**Goals:**
a – From the transferability fact sheet, repeat the passage between "Transferability Enables U.S." and "to tax credits.", inclusive, word for word.
b – Condense the paragraph of the transferability fact sheet that begins "Project developers often do not have the tax capacity" into a shorter version that keeps its main facts.

**Extract provided:**
## START

• Fact Sheets

Transferability Enables U.S. Energy Investments & Innovation

Transferability has rapidly transformed how companies invest in affordable, reliable, and clean energy projects. Introduced for federal energy tax credits in 2022, it has established a simpler process for energy sector financings, allowing companies across the economy to invest in a broad spectrum of generation technologies and domestic manufacturing facilities. Founded on market principles, transferability marshals the benefits of the private markets to drive a healthy, transparent and liquid market to tax credits.

Why Transferability Matters
  • Finances Advanced Technologies: Technologies newly eligible for tax credits – advanced nuclear, CCUS, biogas/RNG, storage, and manufacturing and critical minerals – made up 72% of the direct tax credit transfer market in the second half of 2024.i
  • Benefits Small Businesses: Transferability promotes innovation and access to the market by non-traditional participants like smaller businesses.
  • Boosts Private Spending and Lowers Costs: Every $1 of transferable tax credits generates $2.68 in capital expenditures and leads to $5 in spending in the U.S. economy.ii Transferability contributes to lower costs by supporting more diverse and resilient domestic energy production
  • Heightens U.S. Competitiveness: Transferability supports competitiveness and national security by strengthening domestic supply chains.
Figure 1: Direct Tax Credit Transfers, July-December 2024
How Transferability Works

Transferability provides a way for developers of energy projects to benefit from the federal tax credits they can receive for building new manufacturing and critical minerals production facilities, nuclear, CCUS, geothermal, hydropower, hydrogen, solar, wind, energy storage, and other advanced technologies. Tax credit investments typically make up between one-third to two-thirds of the overall investments in these energy projects and are a critical way to raise capital for construction and get steel in the ground.

Figure 2: Direct Tax Credit Transfers in Energy Project Finance

Project developers often do not have the tax capacity to use the credits themselves, and transferability allows them to sell the credits to a third party through a straightforward transaction. Because the tax credit buyer bears the risk of recapture or disallowance, this structure ensures private market oversight of the program and compliance with laws and regulations.

## END

**Provided data:**
## START

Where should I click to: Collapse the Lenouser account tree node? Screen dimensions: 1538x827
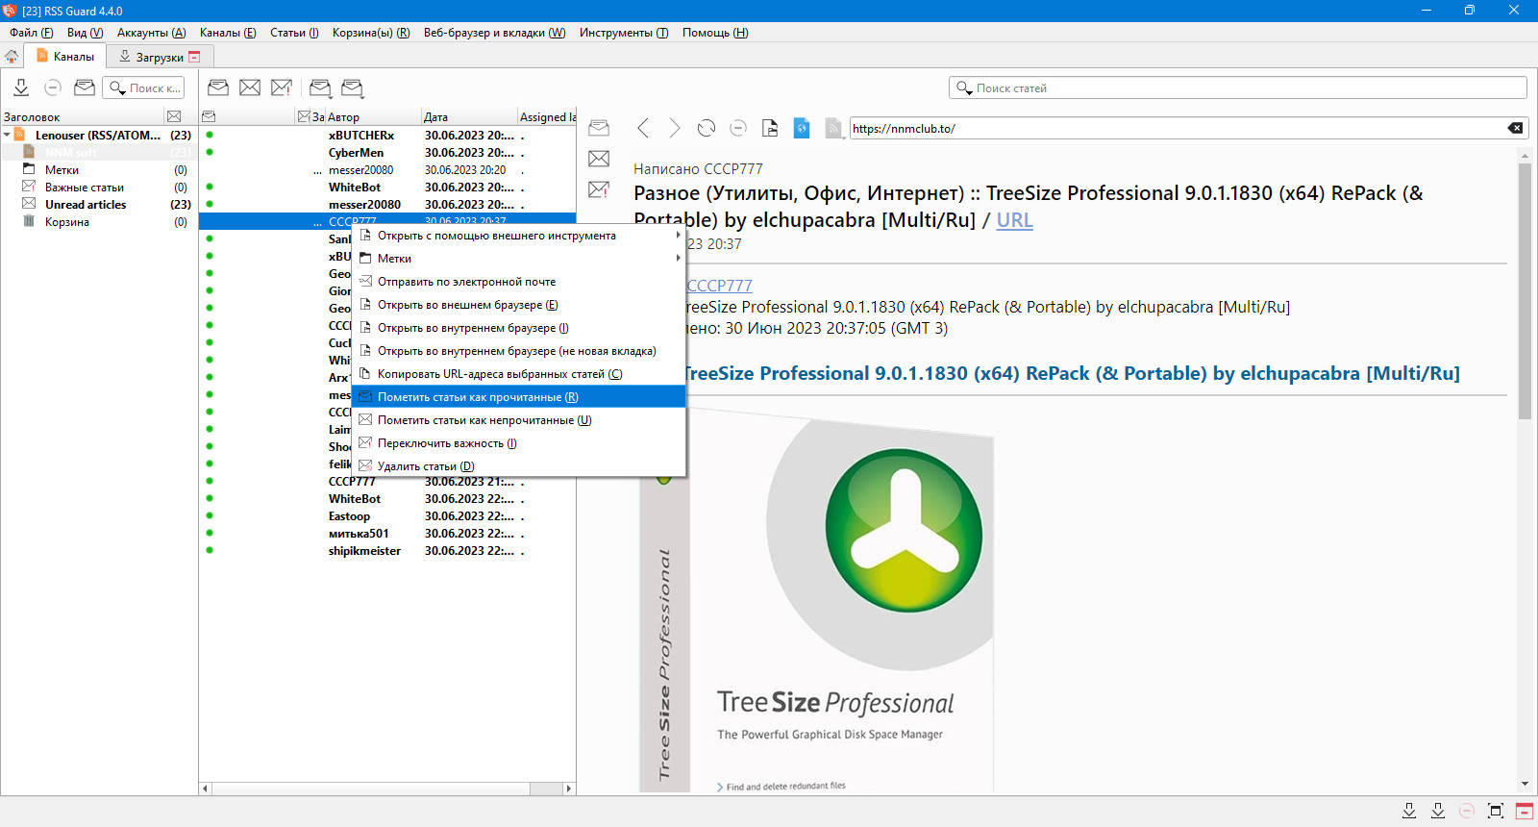coord(8,136)
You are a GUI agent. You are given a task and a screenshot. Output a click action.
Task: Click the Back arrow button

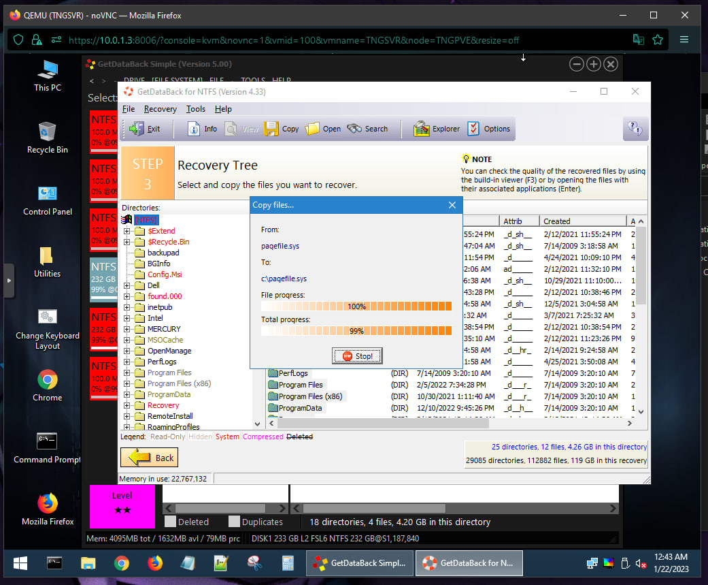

## END

**Complete answers:**
a –
Transferability Enables U.S. Energy Investments & Innovation

Transferability has rapidly transformed how companies invest in affordable, reliable, and clean energy projects. Introduced for federal energy tax credits in 2022, it has established a simpler process for energy sector financings, allowing companies across the economy to invest in a broad spectrum of generation technologies and domestic manufacturing facilities. Founded on market principles, transferability marshals the benefits of the private markets to drive a healthy, transparent and liquid market to tax credits.

b – Developers often lack the tax capacity to use their credits, so transferability lets them sell those credits to a third party in a simple transaction. The buyer carries the risk of recapture or disallowance, which provides private market oversight of the program and ensures compliance with laws and regulations.